*Given text:*
Baudrillard | We are both attracted to American mass culture and repelled by it. We still have enough distance to be fascinated by, rather than inhabit, its factitiousness.

But the resistance is fragile. We don’t have anything to oppose to this cultural contamination. Culturally and philosophically exhausted, we remain unable to transform our past into living values for the present. Our cultural antibodies have acquired an immune deficiency, and can’t resist the virus.

Gardels | Isn’t the name of that immune deficiency syndrome “indifference”? Marcel Duchamp noted long ago that the ultimate face of modernity was this “freedom of indifference.”

Baudrillard | In Europe at least, a sense of loss still accompanies indifference. But in America, indifference is already anachronistic. The strategy of indifference was there from the start. In fact, America’s genius, as Alexis de Tocqueville noted in both horror and admiration, was the irrepressible abolition of difference. Sheltered from the vicissitudes of history far from its shores, America was indifferent to the world. Inside its boundaries, the radical form of its indifference became the toleration of any and all differences.

In the end, this is what the universal cultural problematic of deconstruction is all about. Without a center, without a transcendent context, how do you value differences?

Thanks to the hegemony of the West, indifference has become a universal fact. In the future, power will belong to those peoples with no origins and no authenticity. It will belong to those who, like America from the beginning, can achieve “deterritorilization” and weightlessness and figure out how to exploit the situation to the full extent. Whether we like it or not, the future has shifted away from any historical center toward artificial satellites.

*Data provided:*
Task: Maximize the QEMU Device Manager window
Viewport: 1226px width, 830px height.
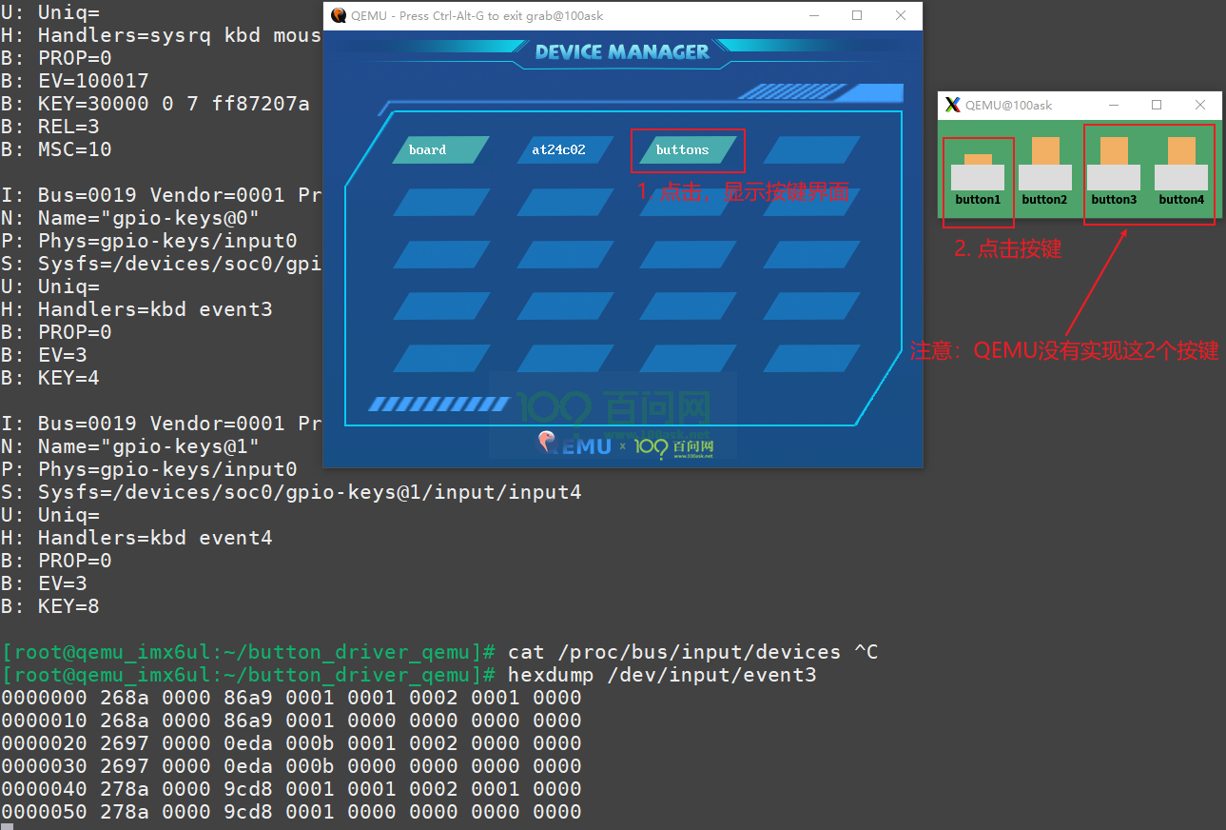Action: [x=857, y=15]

*Check your understanding:*
[1] Could you retype, word for word, the section of the Baudrillard interview that opens with the words containing "Baudrillard | In" and closes with "and all differences."?
[2] What might come next in the Baudrillard interview on American indifference? Write a continuation that picks up after its final sentence.

*Answer list:*
[1]
Baudrillard | In Europe at least, a sense of loss still accompanies indifference. But in America, indifference is already anachronistic. The strategy of indifference was there from the start. In fact, America’s genius, as Alexis de Tocqueville noted in both horror and admiration, was the irrepressible abolition of difference. Sheltered from the vicissitudes of history far from its shores, America was indifferent to the world. Inside its boundaries, the radical form of its indifference became the toleration of any and all differences.

[2]
Gardels | Your vision of the world sounds like Salman Rushdie’s: a world of uprooted migrants, fragments, debris of the soul, bits and pieces from here and there—all with a hole inside, a “vacancy in the vital inner chamber.” In your terms, weightless, indifferent satellites floating unattached about the planet. Rushdie’s vision, however, was challenged from the quarters of the centered absolute, the ultimate face of the antimodern: Khomeini.

Baudrillard | I agree with Rushdie that the whole world is implicated in this fragmentation and uprootedness, including China and Russia. There is one exception: Islam. It stands as a challenge to the radical indifference sweeping the world.

Gardels | It seems that all these weightless fragments are juxtaposed, living side by side in ontological uncertainty without mixing....

Baudrillard | ...and that is unstable. Perhaps that is why the West is so weak and vulnerable in the face of the certitudes of radical Islam.

In a way, radical Islam is the revenge of modern history. The West inoculated them with our virus, and now they are immune to us. So now, people such as Ayatollah Khomeini can contaminate the whole Western world with terrorism and death threats.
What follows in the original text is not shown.